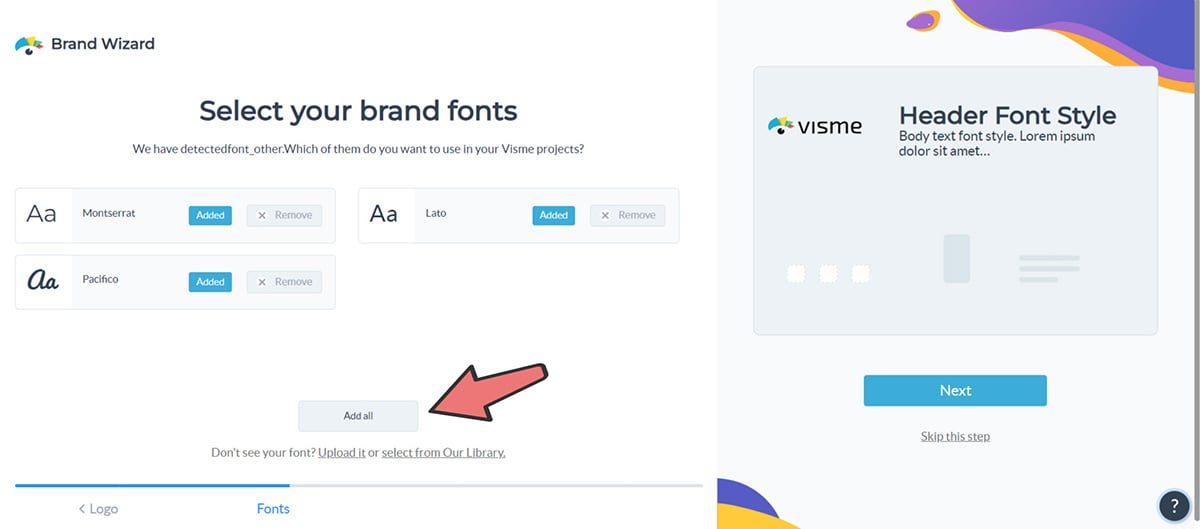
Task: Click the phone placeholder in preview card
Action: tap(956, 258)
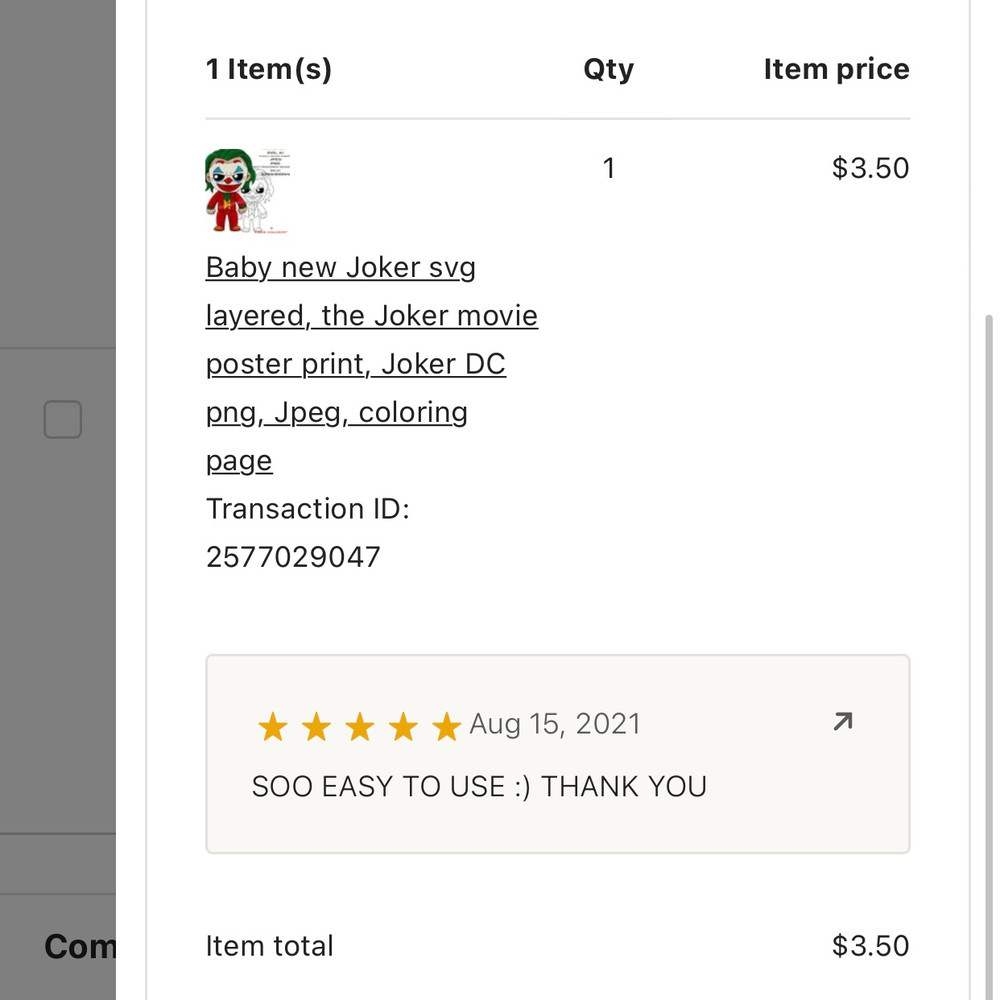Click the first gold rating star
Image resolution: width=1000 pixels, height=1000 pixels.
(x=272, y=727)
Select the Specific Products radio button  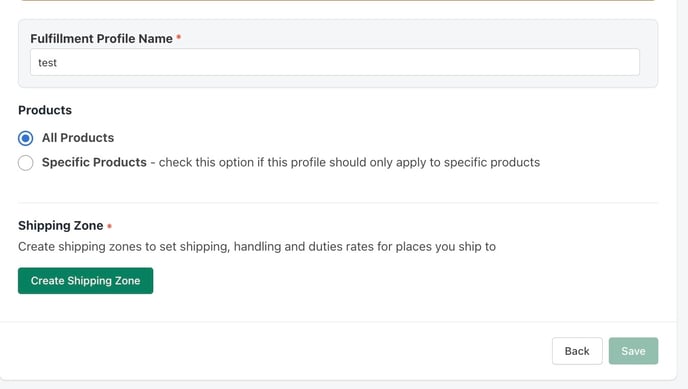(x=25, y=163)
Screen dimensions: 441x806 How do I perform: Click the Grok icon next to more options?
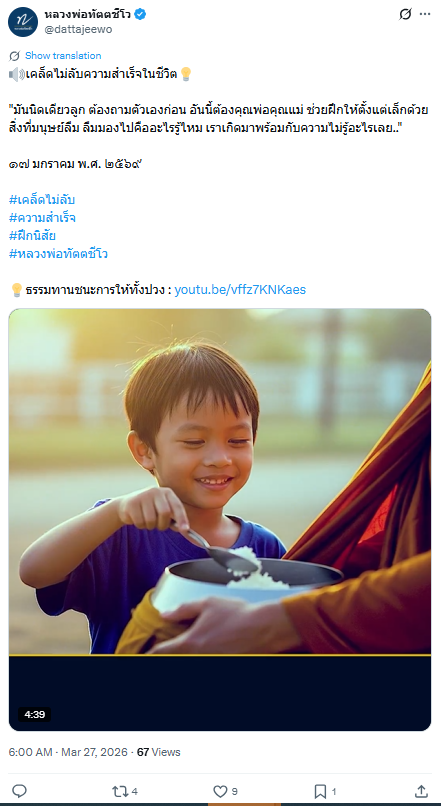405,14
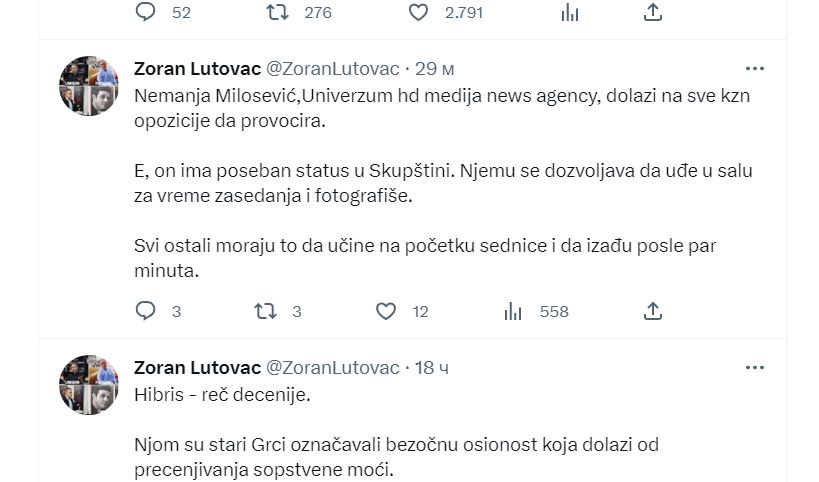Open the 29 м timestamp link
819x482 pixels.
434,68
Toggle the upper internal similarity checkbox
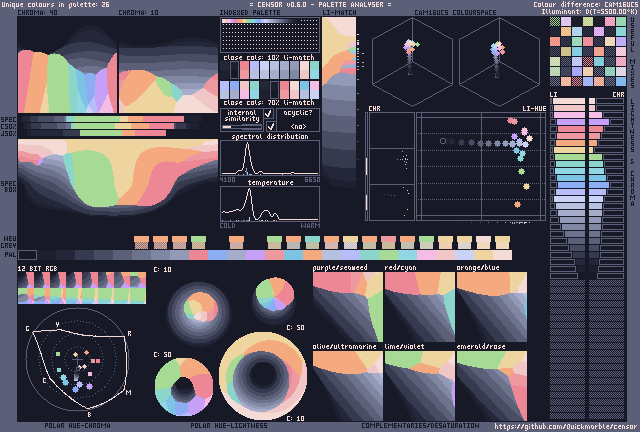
━━━━━━
WORK ORDER: Please transcribe exactly the lines from the one that contains "Screen dimensions: 441x806" through the closing line of the entries, with no pictures.

EXERCISE ANSWER:
Screen dimensions: 441x806 How do I perform: Click the Grok icon next to more options?
405,14
Open the 29 м timestamp link
819x482 pixels.
434,68
Toggle the upper internal similarity checkbox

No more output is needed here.